Building more flood defences is a bit like King Canute trying to hold back the tide, you can’t stop dear old Mother Nature.
We build more and more houses and concrete and tarmac over more and more land and then wonder why areas flood. The rivers are doing what rivers do, they take water from a high level and deposit it into the big pond (the sea) at lower level. If the amount of water from run-off exceeds the capacity of the river then the water will overflow on to the flood plains. If you build flood defences to stop it in one place then you just move it to some other poor sucker downstream.
Also if you stop the water overflowing it may still come up through drains and simply by the increase in the water table underground come up under a house (all this has been seen in the resent floods). How would you stop that?
The only real ways of stopping flooding are to build houses on stilts or perforated walls so the water will flow underneath or not to build on a floodplain at all (not very practicable in the UK as most of our flat land is in the river valleys) or dig huge ‘spillways’ for the water to divert into (like they do in the US) and take it direct into the sea. The ‘environmentalist lobby’ would love us ripping up large parts of the UK for that, you can’t even get a bypass build these days without it taking 10 years of  court cases.
I know some ‘commentators’ on the news channels stated the sewers and drains were not capable of draining the water because they were build years ago but water can only drain downhill and if the downhill is already full how can it do that?
The only thing I would comment on is the wisdom (hindsight is such a wonderful thing) of building the electricity substations so close to the river and without adequate flood defence walls around them. They are already on a concrete base so walls and a flood defence door would have kept much of the water out and with some decent pumps could have saved the emergency services a lot of extra work they did not need.

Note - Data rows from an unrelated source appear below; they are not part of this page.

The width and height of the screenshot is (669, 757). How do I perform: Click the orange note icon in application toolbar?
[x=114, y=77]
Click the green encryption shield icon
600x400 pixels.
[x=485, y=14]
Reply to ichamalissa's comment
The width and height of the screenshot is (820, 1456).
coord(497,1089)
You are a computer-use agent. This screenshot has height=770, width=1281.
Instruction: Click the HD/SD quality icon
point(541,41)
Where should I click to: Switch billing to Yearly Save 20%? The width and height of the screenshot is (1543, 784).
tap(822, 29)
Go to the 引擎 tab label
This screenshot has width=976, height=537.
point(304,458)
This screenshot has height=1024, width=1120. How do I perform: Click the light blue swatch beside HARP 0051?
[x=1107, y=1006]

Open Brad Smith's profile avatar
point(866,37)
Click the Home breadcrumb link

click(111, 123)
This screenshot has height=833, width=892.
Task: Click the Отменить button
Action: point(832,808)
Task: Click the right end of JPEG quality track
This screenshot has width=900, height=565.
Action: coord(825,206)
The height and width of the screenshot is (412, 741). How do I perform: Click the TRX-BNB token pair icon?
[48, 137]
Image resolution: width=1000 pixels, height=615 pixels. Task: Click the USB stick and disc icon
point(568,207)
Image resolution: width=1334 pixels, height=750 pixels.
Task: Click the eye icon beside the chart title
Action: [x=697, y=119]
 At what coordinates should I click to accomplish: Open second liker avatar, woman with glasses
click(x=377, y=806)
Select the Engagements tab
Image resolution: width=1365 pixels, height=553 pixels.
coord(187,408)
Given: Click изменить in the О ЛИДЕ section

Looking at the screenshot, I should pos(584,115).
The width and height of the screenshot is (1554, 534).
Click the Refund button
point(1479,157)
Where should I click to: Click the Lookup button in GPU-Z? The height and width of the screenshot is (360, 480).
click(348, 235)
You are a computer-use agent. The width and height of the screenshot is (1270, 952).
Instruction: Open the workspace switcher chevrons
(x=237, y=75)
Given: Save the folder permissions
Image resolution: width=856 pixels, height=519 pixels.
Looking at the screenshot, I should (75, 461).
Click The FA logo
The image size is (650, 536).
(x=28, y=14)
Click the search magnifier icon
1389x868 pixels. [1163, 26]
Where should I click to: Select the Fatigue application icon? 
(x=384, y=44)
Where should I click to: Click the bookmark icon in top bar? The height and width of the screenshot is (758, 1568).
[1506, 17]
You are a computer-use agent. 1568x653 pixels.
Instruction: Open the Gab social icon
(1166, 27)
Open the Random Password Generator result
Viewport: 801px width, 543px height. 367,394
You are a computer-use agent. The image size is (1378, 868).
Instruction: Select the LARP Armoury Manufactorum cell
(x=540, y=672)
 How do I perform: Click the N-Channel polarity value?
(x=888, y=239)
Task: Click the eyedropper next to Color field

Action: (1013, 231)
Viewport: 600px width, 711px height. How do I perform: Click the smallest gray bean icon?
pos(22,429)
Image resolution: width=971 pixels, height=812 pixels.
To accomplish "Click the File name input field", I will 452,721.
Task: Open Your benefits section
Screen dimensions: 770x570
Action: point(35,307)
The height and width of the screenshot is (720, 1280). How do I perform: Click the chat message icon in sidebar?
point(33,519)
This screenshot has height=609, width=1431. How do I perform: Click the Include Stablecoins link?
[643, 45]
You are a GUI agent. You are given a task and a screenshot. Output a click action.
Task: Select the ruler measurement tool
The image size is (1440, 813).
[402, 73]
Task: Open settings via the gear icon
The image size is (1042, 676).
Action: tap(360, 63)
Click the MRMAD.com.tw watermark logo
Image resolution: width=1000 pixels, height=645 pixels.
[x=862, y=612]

The water treatment works by default needs to be close to the water supply (unless pumped from underground aquifers) so would expect to be flooded in times of high water. Perhaps a rethink on ways to protect the water from contamination or an alternative supply in times like this might help.
And can I say a big well done so far to all those services who have worked so tirelessly in the flooding and commiserations to the many, many people who have lost their homes and possessions in the flooding. Nothing I have said above retracts in any way my admiration for the communities who have stood together in this harrowing time.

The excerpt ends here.